▸ **Source passage**:
GF100’s Gaming Architecture
Although it feels like ages ago, NVIDIA announced the Fermi architecture back in September of 2009, focusing on the compute abilities of the GPU that would be GF100. Today’s announcement is about filling in the blanks – where does the graphics hardware fit in to the design that NVIDIA revealed earlier.
As a quick refresher, the GF100 is composed of 512 SPs, which NVIDIA now calls CUDA cores. Each CUDA core is organized in to a block of 32 cores which we call a Streaming Multiprocessor (SM), which in turn are laid out so that 4 of them are in a Graphics Processing Cluster (GPC). Finally, there are 4 GPCs in a single GF100 chip. 32x4x4 = 512 CUDA cores.
GF100 | GT200x2 (GTX 295) | GT200 (GTX 285) | G92 (9800+ GTX) | |
Stream Processors | 512 | 2 x 240 | 240 | 128 |
Texture Address / Filtering | 64/256 | 2 x 80 / 80 | 80 / 80 | 64 / 64 |
ROPs | 48 | 2x 28 | 32 | 16 |
Core Clock | ? | 576MHz | 648MHz | 738MHz |
Shader Clock | ? | 1242MHz | 1476MHz | 1836MHz |
Memory Clock | ? GDDR5 | 999MHz (1998MHz data rate) GDDR3 | 1242MHz (2484MHz data rate) GDDR3 | 1100MHz (2200MHz data rate) GDDR3 |
Memory Bus Width | 384-bit | 2 x 448-bit | 512-bit | 256-bit |
Frame Buffer | ? | 2 x 896MB | 1GB | 512MB |
Transistor Count | 3B | 2 x 1.4B | 1.4B | 754M |
Manufacturing Process | TSMC 40nm | TSMC 55nm | TSMC 55nm | TSMC 55nm |
Price Point | $? | $500 | $400 | $150 - 200 |
When NVIDIA first unveiled GF100, we did not know anything about the ROPs, texture units, or any of the fixed-function graphics units that are customary in a GPU. Today we now have that information, and can discuss where it goes.

▸ **Recorded data**:
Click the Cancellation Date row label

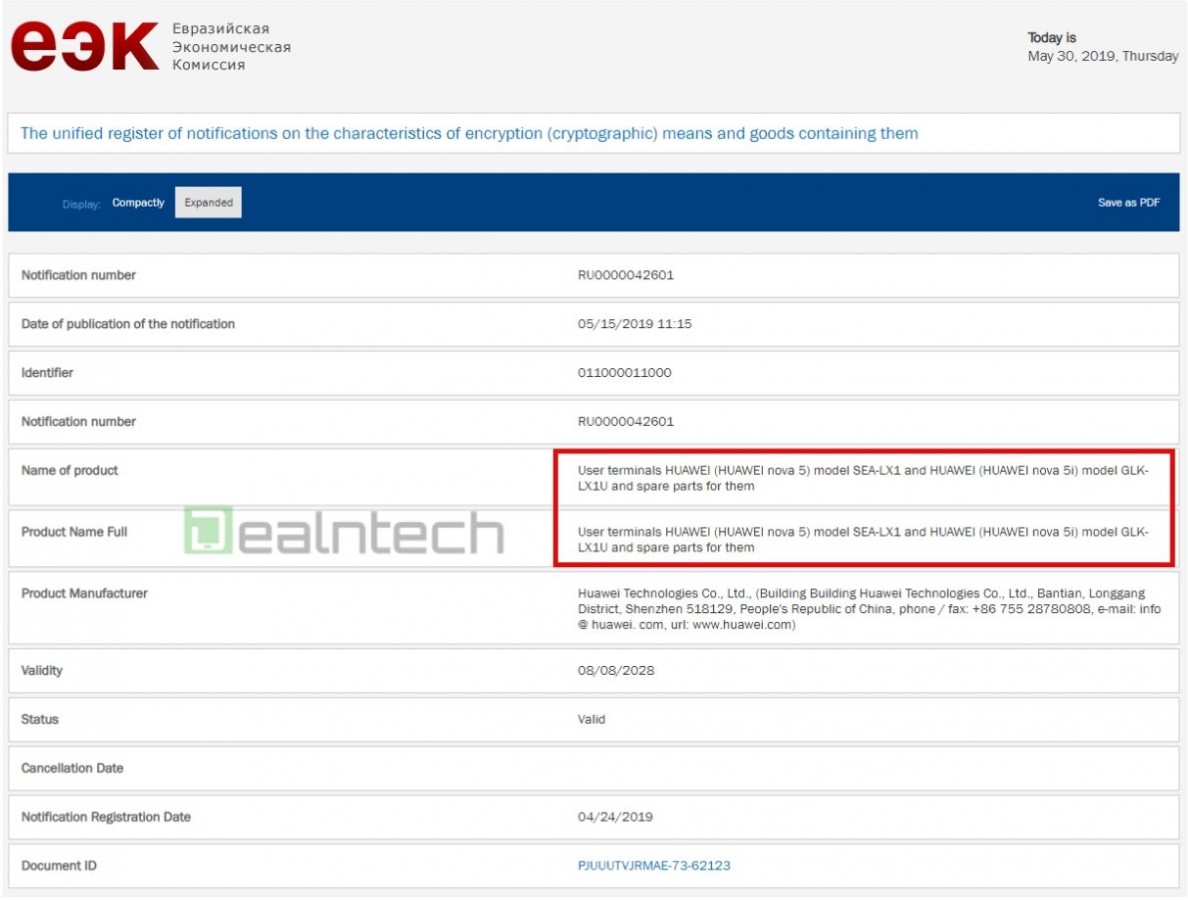tap(72, 768)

▸ **Task requirements**:
Answer these questions using the GF100 article:
1. When did NVIDIA announce the Fermi architecture?
2. How many CUDA cores make up one Streaming Multiprocessor?
3. What memory bus width is listed for GF100?

▸ **Exercise solution**:
1. September 2009
2. 32
3. 384-bit